System Implementation

[0087] Processes that provide the methods and systems for performing subgraph matching with active learning in accordance with some embodiments can be executed by a computing device or computing system, such as a desktop computer, tablet, mobile device, laptop computer, notebook computer, server system, and/or any other device capable of performing one or more features, functions, methods, and/or steps as described herein. Fig. 8 illustrates a computing device that can be utilized to perform subgraph matching with active learning in accordance with an embodiment of the invention. Computing device 800 includes a processor 810. Processor 810 may direct the matching application 842 to perform subgraph matching with active learning based on graph data 844 and model data 846. In many embodiments, processor 810 can include a processor, a microprocessor, a controller, or a combination of processors, microprocessor, and/or controllers that performs instructions stored in the memory 840 to perform subgraph matching. Processor instructions can configure the processor 810 to perform processes in accordance with certain embodiments of the invention. In various embodiments, processor instructions can be stored on a non-transitory machine readable medium. Computing device 800 further includes a network interface 820 that can receive graph data from external sources. Computing device 800 may further include a memory 840 to store learning models under model data 846. Computing device 800 may further include peripherals 820 to allow for user control and analysis of the matching process.

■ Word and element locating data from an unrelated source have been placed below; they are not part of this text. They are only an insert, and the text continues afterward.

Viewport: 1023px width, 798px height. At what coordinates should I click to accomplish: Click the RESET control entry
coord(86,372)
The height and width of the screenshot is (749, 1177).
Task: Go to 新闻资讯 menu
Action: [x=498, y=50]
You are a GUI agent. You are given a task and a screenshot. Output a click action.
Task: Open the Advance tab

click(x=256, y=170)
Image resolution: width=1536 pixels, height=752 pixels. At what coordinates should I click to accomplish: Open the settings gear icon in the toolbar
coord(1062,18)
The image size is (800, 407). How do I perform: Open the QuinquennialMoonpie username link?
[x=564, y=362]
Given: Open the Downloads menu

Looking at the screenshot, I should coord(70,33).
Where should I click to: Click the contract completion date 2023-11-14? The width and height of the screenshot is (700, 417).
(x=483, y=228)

[0088] Although a specific example of a computing device is illustrated in this figure, any of a variety of transmitting elements can be utilized to perform subgraph matching similar to those described herein as appropriate to the requirements of specific applications in accordance with embodiments of the invention. [0089] Fig. 9 illustrates a network architecture for subgraph matching using active learning in accordance with an embodiment of the invention. Such embodiments may be useful where computing power is not possible at a local level, and a central computing device (e.g., server) performs one or more features, functions, methods, and/or steps described herein. In such embodiments, a computing device 910 (e.g., personal computer) is connected to a network 920 (wired and/or wireless), where it can receive inputs from one or more computing devices, including data from a records database or repository 930 containing graph data to be used in matching, data provided from a personal computing device, and/or any other relevant information from one or more other remote devices 910 and/or 940. Once computing device 910 performs one or more features, functions, methods, and/or steps described herein, any outputs can be transmitted to one or more computing devices 910 for entering into records.

[0090] In accordance with still other embodiments, the instructions for the processes can be stored in any of a variety of non-transitory machine readable media appropriate to a specific application.

[0091] Although specific methods of subgraph matching using active learning are discussed above, many different methods of subgraph matching using active learning can be implemented in accordance with many different embodiments of the invention. It is therefore to be understood that the present invention may be practiced in ways other than specifically described, without departing from the scope and spirit of the present invention. Thus, embodiments of the present invention should be considered in all respects as illustrative and not restrictive. Accordingly, the scope of the invention should be determined not by the embodiments illustrated, but by the appended claims and their equivalents.